- Police and fire crews called to BBC's central London offices at around 9am
- Security staff were seen trying to restrain man before officers arrived
- Witnesses said they saw two bottles of liquid which smelled of petrol and heard man shouting 'Mumbai' and 'brother'
- Cordon put up outside entrance but the building was not evacuated
Police and fire crews were called to a security alert at the BBC this morning after a man threatened to set himself on fire as witnesses claimed he doused himself in petrol and brandished a lighter outside new Broadcasting House.
Witnesses said they saw security staff leap on the man before he could light a fire and hold him down until police officers arrived at the broadcaster's offices near Oxford Street in central London.
He was seen being pinned to the ground by security guards and officers, while BBC Staff poured sand over the spilt liquid, believed to be petrol, as police restrained the man.
He was detained by officers, while police remained at the scene as a security measure. No one was harmed during the incident.

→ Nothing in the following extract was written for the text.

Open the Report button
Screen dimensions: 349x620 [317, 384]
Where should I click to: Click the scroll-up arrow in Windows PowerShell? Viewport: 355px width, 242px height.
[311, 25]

'Police officers remain at the BBC, Portland Place, W1 after they were called to a man threatening to set fire to himself,' a spokesman from the Metropolitan Police said.
'Two bags at the location were examined by specialist officers and found to be non-suspicious.'
Emergency services were called shortly after 9.10am this morning. Police said that a cordon had been put up around the building, which is home to television and radio studios, but staff had not been evacuated from inside.
'Officers attended and the man has been detained,' the police spokesman added.
'A cordon is in place around the front of the building. Officers are working closely with security. The building has not been evacuated.'
One eyewitness, Chris Slegg, a BBC London sports journalist, said he saw a man douse himself with petrol while shouting the words 'Mumbai' and 'brother'.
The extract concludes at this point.